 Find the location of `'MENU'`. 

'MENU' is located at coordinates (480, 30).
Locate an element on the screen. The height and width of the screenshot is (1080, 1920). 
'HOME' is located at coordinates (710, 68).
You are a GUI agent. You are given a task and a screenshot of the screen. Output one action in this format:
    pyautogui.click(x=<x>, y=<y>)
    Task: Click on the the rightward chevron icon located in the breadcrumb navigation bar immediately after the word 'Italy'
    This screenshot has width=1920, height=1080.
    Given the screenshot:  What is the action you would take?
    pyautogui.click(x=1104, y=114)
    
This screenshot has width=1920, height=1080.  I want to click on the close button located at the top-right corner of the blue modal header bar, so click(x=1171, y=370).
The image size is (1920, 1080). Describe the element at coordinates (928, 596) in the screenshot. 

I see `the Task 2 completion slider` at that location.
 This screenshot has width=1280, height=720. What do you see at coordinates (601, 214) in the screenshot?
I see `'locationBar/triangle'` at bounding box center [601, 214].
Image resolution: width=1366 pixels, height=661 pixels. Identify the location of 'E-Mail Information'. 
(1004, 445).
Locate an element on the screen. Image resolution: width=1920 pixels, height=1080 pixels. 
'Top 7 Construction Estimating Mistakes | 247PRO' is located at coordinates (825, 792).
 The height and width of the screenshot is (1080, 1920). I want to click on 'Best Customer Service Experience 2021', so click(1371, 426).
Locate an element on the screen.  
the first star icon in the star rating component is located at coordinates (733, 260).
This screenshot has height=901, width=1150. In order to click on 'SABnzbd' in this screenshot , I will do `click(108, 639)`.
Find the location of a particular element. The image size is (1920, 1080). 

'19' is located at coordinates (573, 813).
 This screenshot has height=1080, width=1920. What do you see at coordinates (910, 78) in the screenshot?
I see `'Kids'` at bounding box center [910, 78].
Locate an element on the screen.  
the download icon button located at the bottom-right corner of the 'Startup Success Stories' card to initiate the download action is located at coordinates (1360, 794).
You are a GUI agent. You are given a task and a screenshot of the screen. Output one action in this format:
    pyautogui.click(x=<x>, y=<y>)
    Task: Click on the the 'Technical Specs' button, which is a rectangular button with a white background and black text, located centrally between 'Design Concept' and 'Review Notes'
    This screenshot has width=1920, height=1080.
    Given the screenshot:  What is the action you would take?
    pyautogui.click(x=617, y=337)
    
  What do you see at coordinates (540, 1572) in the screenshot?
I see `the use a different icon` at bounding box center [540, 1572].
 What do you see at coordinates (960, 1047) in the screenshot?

----

→ **WHAT YOU NEED TO DO**
Rewrite the whole listing above as a numbered list, one line per number, and leave out the blank lines.

→ **FULL ANSWER**
1.  Find the location of `'MENU'`. 
2. 'MENU' is located at coordinates (480, 30).
3. Locate an element on the screen. The height and width of the screenshot is (1080, 1920). 
4. 'HOME' is located at coordinates (710, 68).
5. You are a GUI agent. You are given a task and a screenshot of the screen. Output one action in this format:
6.     pyautogui.click(x=<x>, y=<y>)
7.     Task: Click on the the rightward chevron icon located in the breadcrumb navigation bar immediately after the word 'Italy'
8.     This screenshot has width=1920, height=1080.
9.     Given the screenshot:  What is the action you would take?
10.     pyautogui.click(x=1104, y=114)
11. This screenshot has width=1920, height=1080.  I want to click on the close button located at the top-right corner of the blue modal header bar, so click(x=1171, y=370).
12. The image size is (1920, 1080). Describe the element at coordinates (928, 596) in the screenshot. 
13. I see `the Task 2 completion slider` at that location.
14.  This screenshot has width=1280, height=720. What do you see at coordinates (601, 214) in the screenshot?
15. I see `'locationBar/triangle'` at bounding box center [601, 214].
16. Image resolution: width=1366 pixels, height=661 pixels. Identify the location of 'E-Mail Information'. 
17. (1004, 445).
18. Locate an element on the screen. Image resolution: width=1920 pixels, height=1080 pixels. 
19. 'Top 7 Construction Estimating Mistakes | 247PRO' is located at coordinates (825, 792).
20.  The height and width of the screenshot is (1080, 1920). I want to click on 'Best Customer Service Experience 2021', so click(1371, 426).
21. Locate an element on the screen.  
22. the first star icon in the star rating component is located at coordinates (733, 260).
23. This screenshot has height=901, width=1150. In order to click on 'SABnzbd' in this screenshot , I will do `click(108, 639)`.
24. Find the location of a particular element. The image size is (1920, 1080). 
25. '19' is located at coordinates (573, 813).
26.  This screenshot has height=1080, width=1920. What do you see at coordinates (910, 78) in the screenshot?
27. I see `'Kids'` at bounding box center [910, 78].
28. Locate an element on the screen.  
29. the download icon button located at the bottom-right corner of the 'Startup Success Stories' card to initiate the download action is located at coordinates (1360, 794).
30. You are a GUI agent. You are given a task and a screenshot of the screen. Output one action in this format:
31.     pyautogui.click(x=<x>, y=<y>)
32.     Task: Click on the the 'Technical Specs' button, which is a rectangular button with a white background and black text, located centrally between 'Design Concept' and 'Review Notes'
33.     This screenshot has width=1920, height=1080.
34.     Given the screenshot:  What is the action you would take?
35.     pyautogui.click(x=617, y=337)
36.   What do you see at coordinates (540, 1572) in the screenshot?
37. I see `the use a different icon` at bounding box center [540, 1572].
38.  What do you see at coordinates (960, 1047) in the screenshot?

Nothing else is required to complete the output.